PROBLEM:
Count every line in the data that contains the word "resolution", then report that number alone.

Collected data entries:
★ ★ ★ ★ ★ ★ ★

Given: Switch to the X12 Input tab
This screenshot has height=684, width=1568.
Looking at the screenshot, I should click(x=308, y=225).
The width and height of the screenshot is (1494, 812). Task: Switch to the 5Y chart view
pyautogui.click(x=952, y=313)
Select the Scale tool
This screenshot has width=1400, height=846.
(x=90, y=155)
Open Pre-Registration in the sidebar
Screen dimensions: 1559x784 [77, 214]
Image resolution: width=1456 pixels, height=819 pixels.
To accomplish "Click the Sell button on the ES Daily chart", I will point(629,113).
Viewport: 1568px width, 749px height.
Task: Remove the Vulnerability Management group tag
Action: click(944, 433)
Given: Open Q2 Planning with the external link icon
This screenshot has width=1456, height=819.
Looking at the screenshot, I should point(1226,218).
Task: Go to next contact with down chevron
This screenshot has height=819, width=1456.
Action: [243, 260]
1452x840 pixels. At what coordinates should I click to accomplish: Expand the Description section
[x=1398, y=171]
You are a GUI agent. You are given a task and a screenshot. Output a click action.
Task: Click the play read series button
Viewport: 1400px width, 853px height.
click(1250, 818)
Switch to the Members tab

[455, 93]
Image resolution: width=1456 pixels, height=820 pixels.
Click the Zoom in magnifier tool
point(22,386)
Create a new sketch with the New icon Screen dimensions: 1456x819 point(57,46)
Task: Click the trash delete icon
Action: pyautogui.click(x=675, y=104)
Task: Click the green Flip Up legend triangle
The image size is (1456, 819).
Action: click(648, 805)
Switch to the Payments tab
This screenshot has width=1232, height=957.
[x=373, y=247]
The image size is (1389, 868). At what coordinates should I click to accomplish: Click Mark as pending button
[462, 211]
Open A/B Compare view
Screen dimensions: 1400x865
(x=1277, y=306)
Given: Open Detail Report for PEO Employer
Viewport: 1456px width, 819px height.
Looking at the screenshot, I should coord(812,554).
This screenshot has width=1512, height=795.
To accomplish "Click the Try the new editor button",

★ ★ ★ ★ ★ ★ ★

RESULT FOR THIS EXERCISE:
2